Ce sera une contribution dont on ne pourra pas se passer si on veut respecter l’objectif de l’accord de Paris : les Etats réunis à la COP27 s’en sont pourtant passés, la décision finale adoptée ce samedi se contentant de rappeler l’importance et l’urgence de protéger et restaurer les écosystèmes naturels, sans néanmoins faire aucune référence à l’accord mondial qui doit être adopté à cet égard à la COP15 qui débutera dans quelques jours à Montréal.
Ce n’est pas faute d’avoir, pour cette COP27, largement rappelé le rôle d’alliée incontournable que doit tenir la biodiversité pour limiter et nous adapter au réchauffement climatique.
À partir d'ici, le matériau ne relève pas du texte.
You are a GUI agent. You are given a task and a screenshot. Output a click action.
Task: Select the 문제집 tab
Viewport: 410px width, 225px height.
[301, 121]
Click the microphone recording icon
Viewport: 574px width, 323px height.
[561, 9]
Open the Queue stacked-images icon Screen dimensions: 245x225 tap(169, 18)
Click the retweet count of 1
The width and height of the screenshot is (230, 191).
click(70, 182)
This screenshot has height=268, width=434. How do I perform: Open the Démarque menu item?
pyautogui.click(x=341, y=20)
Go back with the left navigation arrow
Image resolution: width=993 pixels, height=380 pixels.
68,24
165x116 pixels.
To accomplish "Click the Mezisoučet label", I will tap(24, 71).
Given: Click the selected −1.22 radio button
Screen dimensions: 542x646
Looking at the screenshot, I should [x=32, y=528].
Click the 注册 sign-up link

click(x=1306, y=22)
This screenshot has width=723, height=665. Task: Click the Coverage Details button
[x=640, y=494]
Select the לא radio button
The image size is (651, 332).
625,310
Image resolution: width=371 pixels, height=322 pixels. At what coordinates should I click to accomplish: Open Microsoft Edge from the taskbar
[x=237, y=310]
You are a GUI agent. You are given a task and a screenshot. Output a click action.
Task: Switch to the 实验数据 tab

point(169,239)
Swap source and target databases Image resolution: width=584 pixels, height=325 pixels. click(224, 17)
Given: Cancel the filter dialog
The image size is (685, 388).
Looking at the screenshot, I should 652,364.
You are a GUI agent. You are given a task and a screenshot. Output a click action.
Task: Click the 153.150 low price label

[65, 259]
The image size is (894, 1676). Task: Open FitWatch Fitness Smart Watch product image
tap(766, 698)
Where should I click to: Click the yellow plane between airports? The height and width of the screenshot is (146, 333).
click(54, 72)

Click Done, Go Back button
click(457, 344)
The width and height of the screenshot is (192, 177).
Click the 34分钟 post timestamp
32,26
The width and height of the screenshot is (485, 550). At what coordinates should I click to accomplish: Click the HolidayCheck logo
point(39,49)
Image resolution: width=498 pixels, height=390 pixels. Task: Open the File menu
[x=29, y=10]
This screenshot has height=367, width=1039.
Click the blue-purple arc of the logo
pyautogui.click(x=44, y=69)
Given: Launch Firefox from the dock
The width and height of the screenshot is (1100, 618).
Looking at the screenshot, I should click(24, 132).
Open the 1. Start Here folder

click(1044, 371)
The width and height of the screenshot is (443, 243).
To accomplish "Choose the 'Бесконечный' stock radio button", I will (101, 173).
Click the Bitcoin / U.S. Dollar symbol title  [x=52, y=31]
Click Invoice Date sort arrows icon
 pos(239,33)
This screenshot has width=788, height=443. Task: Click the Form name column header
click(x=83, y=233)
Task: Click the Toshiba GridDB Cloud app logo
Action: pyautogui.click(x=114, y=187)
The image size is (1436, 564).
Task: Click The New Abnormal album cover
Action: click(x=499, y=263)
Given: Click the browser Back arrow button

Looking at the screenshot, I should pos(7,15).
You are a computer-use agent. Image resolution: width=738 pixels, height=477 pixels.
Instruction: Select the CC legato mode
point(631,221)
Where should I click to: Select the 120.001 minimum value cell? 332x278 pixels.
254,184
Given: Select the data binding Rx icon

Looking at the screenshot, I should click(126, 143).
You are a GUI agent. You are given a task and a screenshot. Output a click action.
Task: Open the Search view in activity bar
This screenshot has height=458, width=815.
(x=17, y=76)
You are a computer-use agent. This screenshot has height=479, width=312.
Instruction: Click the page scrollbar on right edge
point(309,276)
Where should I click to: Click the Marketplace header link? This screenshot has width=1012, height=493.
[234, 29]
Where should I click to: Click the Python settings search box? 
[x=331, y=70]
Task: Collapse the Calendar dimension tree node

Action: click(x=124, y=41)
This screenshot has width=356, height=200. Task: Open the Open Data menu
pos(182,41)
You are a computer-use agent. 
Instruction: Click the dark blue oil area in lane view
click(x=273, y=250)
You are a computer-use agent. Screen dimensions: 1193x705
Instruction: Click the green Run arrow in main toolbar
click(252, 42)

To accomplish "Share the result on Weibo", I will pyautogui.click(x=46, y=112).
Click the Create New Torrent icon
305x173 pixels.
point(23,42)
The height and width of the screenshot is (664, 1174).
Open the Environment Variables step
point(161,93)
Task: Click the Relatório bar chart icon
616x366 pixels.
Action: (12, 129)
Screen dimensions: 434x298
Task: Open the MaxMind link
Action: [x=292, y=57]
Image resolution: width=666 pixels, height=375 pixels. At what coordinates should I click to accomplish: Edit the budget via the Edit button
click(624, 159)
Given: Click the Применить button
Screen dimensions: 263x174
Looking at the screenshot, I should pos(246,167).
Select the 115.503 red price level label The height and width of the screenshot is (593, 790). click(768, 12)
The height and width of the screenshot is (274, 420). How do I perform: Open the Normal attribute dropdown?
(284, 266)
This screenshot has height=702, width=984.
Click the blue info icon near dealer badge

Alors que plusieurs pays comme la France, les Etats-Unis, le Ghana ou la Colombie s’étaient engagés en faveur de la biodiversité et en particulier des forêts à l’ouverture de la COP27, le rapport “Notre alliée secrète” publié par le WWF cette deuxième semaine a rappelé que la nature avait déjà absorbé 54% des émissions liées aux activités humaines et qu’elle avait à ce titre contribué à ralentir le réchauffement climatique.
Si les architectes de l’accord de Paris ont appelé dans la foulée à adopter un “accord jumeau” à l’accord de Paris, celui-ci dédié à la biodiversité, la demande d’un nombre croissant d’Etats d’Europe, d’Afrique, d’Amérique du Sud n’a pas été entendue et la décision finale de la COP27 prive la COP15 biodiversité d’un élan politique dont elle a encore besoin pour faire adopter un accord capable d’inverser d’ici 2030 l’effondrement de la biodiversité.
Arnaud Gilles, chargé de la diplomatie verte au WWF France :
“La COP27 se conclut ce matin sur un accord historique pour le financement des pertes et dommages, après des rebondissements jusque tard dans la nuit. Ce n’était pas gagné et il faut mesurer le chemin qui a été parcouru pour convaincre des pays comme ceux de l’Union européenne de répondre aux besoins des pays en développement qui sont sur le front de la crise climatique et qui ne sont pas responsables de ce qui leur arrive. Financer les pertes et dommages est nécessaire mais pas suffisant : il est aussi urgent de réduire les émissions de gaz à effet de serre. A cet égard, l’ambition climatique n’a pas bougé d’un pouce pendant la COP : non seulement les Etats réunis pour la COP27 n’ont pas su dépasser l'ambition du pacte de Glasgow adopté à la COP26, mais c’est à peine s’ils sont parvenus à se mettre d’accord pour réaffirmer cette ambition qu'ils avaient adoptée en 2021. En particulier, après une avancée inédite à la COP26, les énergies fossiles sont redevenues un tabou que les Etats n’ont pas osé briser à la COP27 et qui continuent en 2022 de tirer vers le haut les émissions à des niveaux records. Alors que la crise climatique frappe déjà toutes les régions du monde, cette stagnation de l’ambition envoie donc le signal dramatique d’une occasion manquée. A quelques jours de l’ouverture de la COP15 biodiversité, le WWF regrette le silence de la COP27 sur l’urgence d’adopter à Montréal un accord mondial pour protéger et restaurer la biodiversité, première allée dans la lutte contre le réchauffement climatique.”